Scheinwelt, die über Empfangsgeräte gesteuert wird

Scheinwelt, die über Empfangsgeräte gesteuert wird

Die Sommerspiele Melk zeigen ab 17. Juni mit „Ministerium der Wahrheit“ eine Uraufführung von Jérôme Junod. Zu sehen bis 1. August. 
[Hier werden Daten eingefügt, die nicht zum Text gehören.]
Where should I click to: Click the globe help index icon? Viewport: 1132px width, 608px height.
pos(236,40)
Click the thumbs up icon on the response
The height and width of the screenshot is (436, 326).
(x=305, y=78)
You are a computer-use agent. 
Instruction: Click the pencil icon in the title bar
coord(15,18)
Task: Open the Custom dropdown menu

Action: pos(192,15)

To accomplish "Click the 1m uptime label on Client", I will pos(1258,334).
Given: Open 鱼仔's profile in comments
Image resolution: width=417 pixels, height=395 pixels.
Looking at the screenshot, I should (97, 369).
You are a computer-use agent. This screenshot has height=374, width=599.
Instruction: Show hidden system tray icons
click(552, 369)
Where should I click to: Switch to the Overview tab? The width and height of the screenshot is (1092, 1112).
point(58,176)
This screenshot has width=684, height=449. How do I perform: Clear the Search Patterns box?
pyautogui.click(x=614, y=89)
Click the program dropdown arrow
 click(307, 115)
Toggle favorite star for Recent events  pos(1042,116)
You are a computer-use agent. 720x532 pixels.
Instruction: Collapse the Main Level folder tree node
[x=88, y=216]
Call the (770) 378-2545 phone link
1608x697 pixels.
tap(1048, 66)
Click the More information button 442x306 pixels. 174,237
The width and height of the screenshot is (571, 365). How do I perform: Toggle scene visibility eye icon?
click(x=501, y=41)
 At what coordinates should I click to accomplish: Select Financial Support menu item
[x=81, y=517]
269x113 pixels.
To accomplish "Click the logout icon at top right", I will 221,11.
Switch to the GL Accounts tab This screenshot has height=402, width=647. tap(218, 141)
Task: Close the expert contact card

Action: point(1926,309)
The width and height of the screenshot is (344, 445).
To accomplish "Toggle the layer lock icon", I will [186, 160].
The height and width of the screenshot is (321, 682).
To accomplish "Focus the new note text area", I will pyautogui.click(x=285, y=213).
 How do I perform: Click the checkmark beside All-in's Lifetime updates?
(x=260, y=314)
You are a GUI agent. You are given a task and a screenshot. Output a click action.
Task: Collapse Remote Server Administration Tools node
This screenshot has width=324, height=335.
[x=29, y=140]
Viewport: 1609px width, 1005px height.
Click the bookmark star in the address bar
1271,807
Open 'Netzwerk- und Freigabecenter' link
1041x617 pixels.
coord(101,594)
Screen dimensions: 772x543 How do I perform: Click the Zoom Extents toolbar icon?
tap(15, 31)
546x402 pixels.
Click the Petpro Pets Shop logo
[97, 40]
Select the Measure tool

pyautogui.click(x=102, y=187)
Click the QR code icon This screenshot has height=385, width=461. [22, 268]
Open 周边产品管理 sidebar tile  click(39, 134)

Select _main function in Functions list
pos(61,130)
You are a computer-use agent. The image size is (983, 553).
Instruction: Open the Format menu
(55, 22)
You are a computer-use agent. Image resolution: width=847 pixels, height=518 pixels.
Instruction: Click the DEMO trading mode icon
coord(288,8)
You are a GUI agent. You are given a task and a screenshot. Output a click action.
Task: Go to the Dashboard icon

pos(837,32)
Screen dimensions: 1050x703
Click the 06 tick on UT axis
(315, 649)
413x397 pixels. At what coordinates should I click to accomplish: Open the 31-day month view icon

Und wieder warten die Sommerspiele Melk mit einer Uraufführung auf. Mit „Das Ministerium der Wahrheit“ – dem jüngsten Werk von Jérôme Junod – wird am 17. Juni in der Wachauarena Premiere gefeiert. Junod hatte bereits 2022 das Auftragswerk „Nero“ für die Sommerspiele verfasst. Frei nach „1984“ von George Orwell dreht sich heuer alles um ein scheinbar perfektes System. Eine Scheinwelt, in der das Leben der Menschen mittels Empfangsgeräten gesteuert wird. Bis es zu einer Störung kommt ...

Ensemble und Inszenierung
Unter der Regie von Intendant Alexander Hauer spielen Aaron Karl, Thomas Frank, Giuseppe Rizzo , Doris Hindinger, Isabella Knöll, Sonja Romei und Christina Scherrer sowie der Konzertchor Niederösterreich unter der Leitung von Flora Königsberger. Vorstellungen bis 1. August.